[Records for locating displayed items]
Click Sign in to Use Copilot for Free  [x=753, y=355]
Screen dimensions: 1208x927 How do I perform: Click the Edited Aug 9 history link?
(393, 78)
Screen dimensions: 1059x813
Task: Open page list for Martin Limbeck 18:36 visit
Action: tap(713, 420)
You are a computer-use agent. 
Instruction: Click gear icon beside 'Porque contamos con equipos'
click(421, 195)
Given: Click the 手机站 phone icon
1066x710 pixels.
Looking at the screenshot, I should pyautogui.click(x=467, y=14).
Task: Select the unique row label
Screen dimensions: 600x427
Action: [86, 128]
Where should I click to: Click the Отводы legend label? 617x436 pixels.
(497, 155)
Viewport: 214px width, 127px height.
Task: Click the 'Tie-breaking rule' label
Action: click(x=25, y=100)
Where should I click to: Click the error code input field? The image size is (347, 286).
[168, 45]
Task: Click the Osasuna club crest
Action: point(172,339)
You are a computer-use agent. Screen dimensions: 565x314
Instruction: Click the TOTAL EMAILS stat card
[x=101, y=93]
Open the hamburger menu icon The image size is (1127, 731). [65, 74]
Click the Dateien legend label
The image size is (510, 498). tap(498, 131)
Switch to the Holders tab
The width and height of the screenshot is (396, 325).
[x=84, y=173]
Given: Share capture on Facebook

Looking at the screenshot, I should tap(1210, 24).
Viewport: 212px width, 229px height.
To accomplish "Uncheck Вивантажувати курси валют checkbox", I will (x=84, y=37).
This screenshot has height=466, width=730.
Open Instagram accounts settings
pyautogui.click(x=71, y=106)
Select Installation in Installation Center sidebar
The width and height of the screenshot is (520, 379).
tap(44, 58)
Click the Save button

▶ WRITTEN TASK
Pull out every line above that contains the string "width". Case counts.

▶ SOLUTION FOR THIS EXERCISE
Viewport: 214px width, 127px height.
The width and height of the screenshot is (396, 325).
Viewport: 212px width, 229px height.
This screenshot has height=466, width=730.
The width and height of the screenshot is (520, 379).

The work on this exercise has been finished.